Warrior in Two Camps is the biography of Ely S. Parker, the first native American to serve as commissioner of Indian Affairs. The name Ely Samuel Parker is seldom found among famous Indian chiefs. Indeed, the name seems somehow out of place in the company of men called Black Hawk or Crazy Horse or Geronimo. But the prosaic name is part of the story of an American Indian who chose to live his life in the white man’s world. It is a story in which a frock coat replaces the traditional deerskin, and a surveyor’s level and a soldier’s orderly book take the place of the wampum belt and the war club.
And later, Parker managed to become an important officer (eventually brevet general) on U.S. Grant's staff. His role gets a credit at the end of Steven Spielberg's 'Lincoln' starring Daniel Day-Lewis, despite the fact that it isn't a speaking role. He chose "integration" but still maintained close ties to the reservation. The latter part of his life was not a huge success, and he largely gave up his assimilationist views: At the end of the 1880s, he wrote that “Black deception, damnable frauds, and persistent oppression have been its characteristics…" "All other methods of dispossessing the Indians of every vested and hereditary right having failed, compulsion must now be resorted to, a certain death to the poor Indian.” He particularly condemned the evangelical reformers who advocated allotments to which the “Indians, as a body, are deadly opposed.” He no longer even granted the reformers good intentions: “It is very evident to my mind that all schemes to apparently serve the Indians are only plausible pleas put out to hoodwink the civilized world that everything possible has been done to save this race from annihilation and to wipe out the stain on the American name for its treatment of the aboriginal population.”

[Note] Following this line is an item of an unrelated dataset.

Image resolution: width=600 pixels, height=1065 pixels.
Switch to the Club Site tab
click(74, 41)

This gets four stars simply because it tells the story of a man who has been too long neglected. As evidence, in fact, this biography of Ely Parker was written nearly 50 years ago. It's time we all remember and celebrate Parker and his accomplishments. Having said all that, I wish the writing had been a bit more lively, but there's no faulting the amount of research the author has conducted and the sources through which he has plowed and sifted. The result is a volume worth adding to your Civil War or Native American reading list. By the way, anyone traveling in or near Galena, Ill., should not miss the Post Office building Parker worked on as an engineer. It has stood the test of time in that once-flood-prone town.

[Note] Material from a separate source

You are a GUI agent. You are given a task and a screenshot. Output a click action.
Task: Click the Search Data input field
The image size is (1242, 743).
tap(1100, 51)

An exceptional biography of a man who rose from obscurity on an Iriqouis reservation to Grand sachem of the Seneca clan, became an accomplished lawyer and engineer and brevet General in the U. S. Army. He became a champion of not only his own tribe but many others and also was a major force in shaping the policy that allowed for peace and integration of the black families in the South following the Civil War. Ely Parker was U. S. Grant's personal secretary during the critical last years of the war and went on to an appointment as Indian Commissioner during the Grant administration. He is probably best remembered as the seceretary who out the terms of surrender at Appomatox Court House.
This is a very good book. I did not know anything about Eli Parke until I read it. It is worth reading about an historical figure most people don't know much about.
A little known historic figure who bridged two worlds .While serving General Grant during the Civil War. He went on to lead the Bureau of Indian Affairs as the first Native American to serve in this capacity.